(Stored records)
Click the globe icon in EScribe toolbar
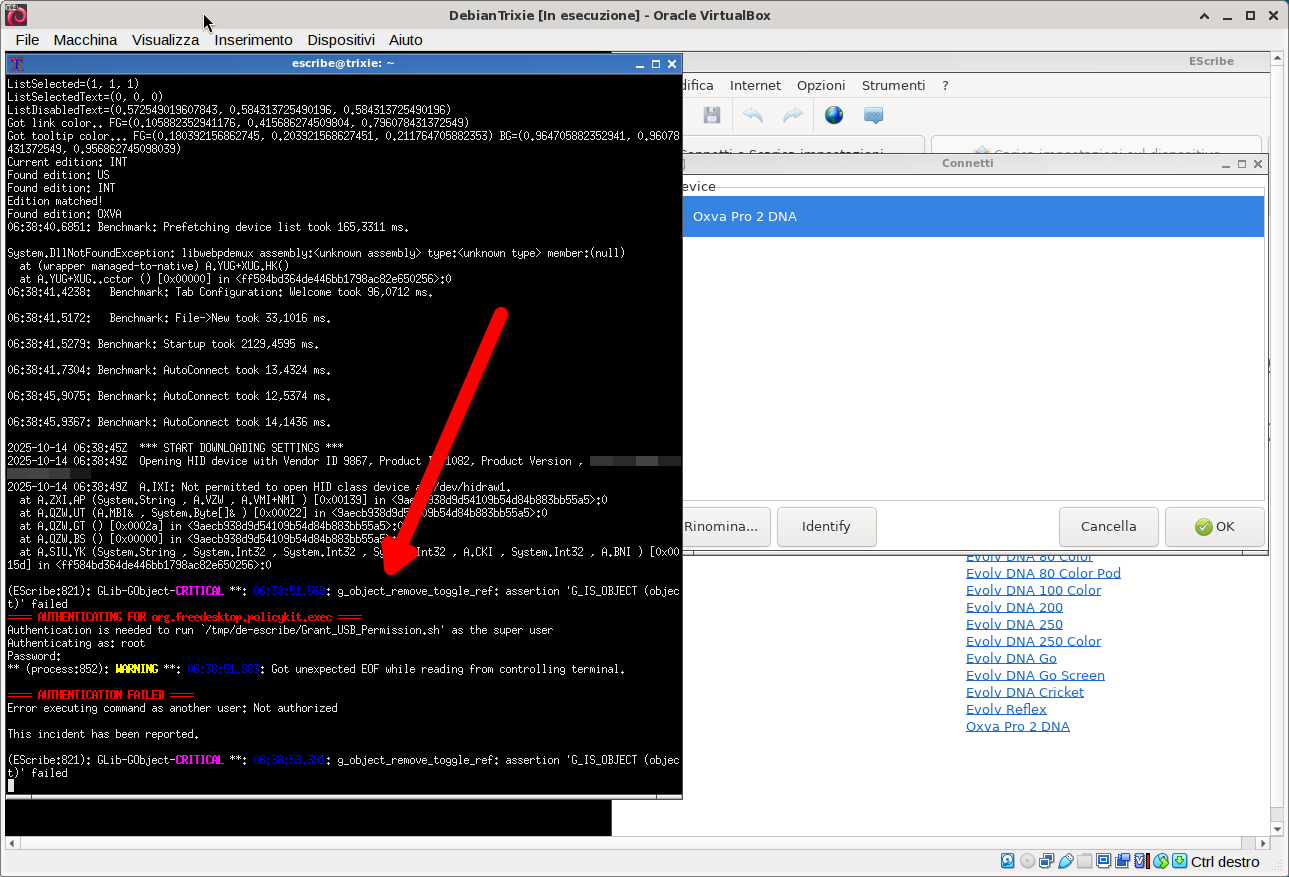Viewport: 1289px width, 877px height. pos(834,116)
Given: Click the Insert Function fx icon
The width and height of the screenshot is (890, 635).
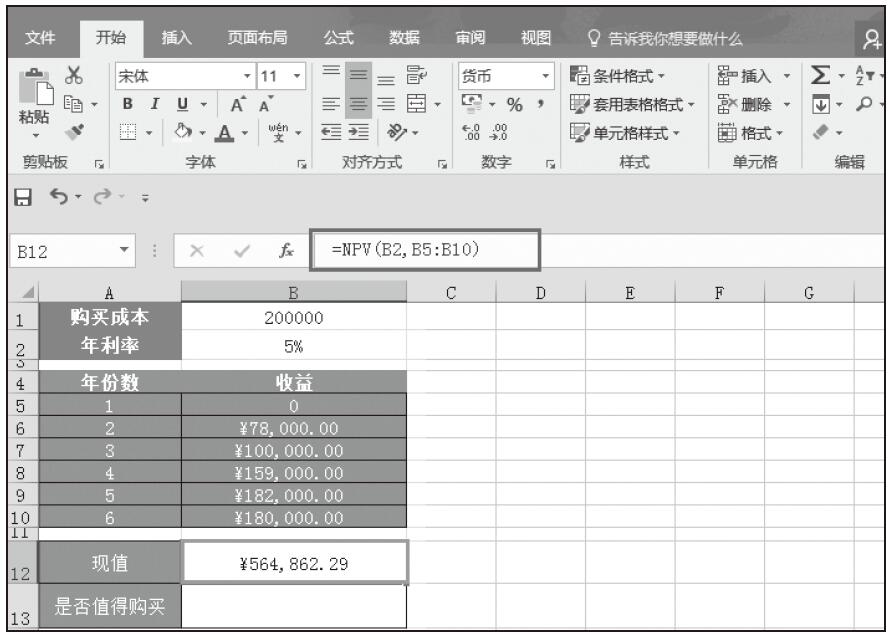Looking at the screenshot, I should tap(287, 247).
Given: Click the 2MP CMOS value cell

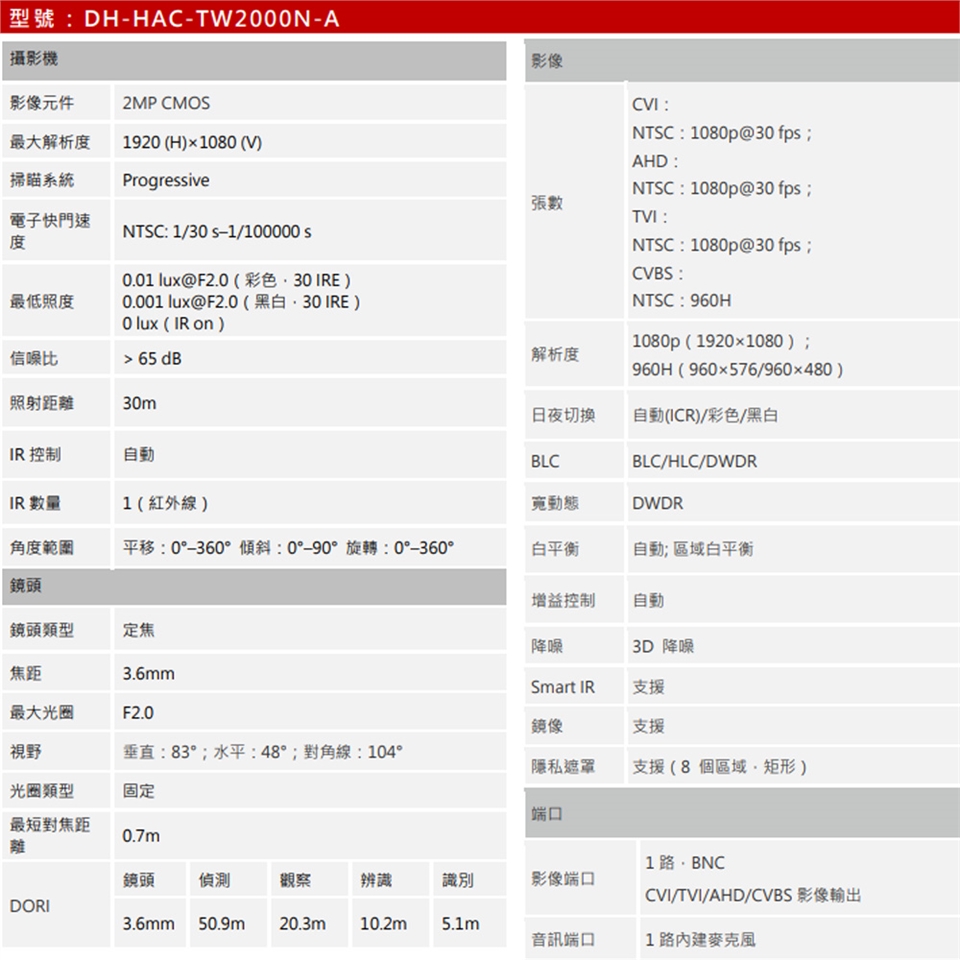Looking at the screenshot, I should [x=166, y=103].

* **TRY IT**:
Nothing but the lines from the one that holds "The width and" through the end of the data should appear, written out exactly, without pictures.

* **RESPONSE AREA**:
The width and height of the screenshot is (890, 635).
Looking at the screenshot, I should tap(287, 247).
Given: Click the 2MP CMOS value cell

Looking at the screenshot, I should [x=166, y=103].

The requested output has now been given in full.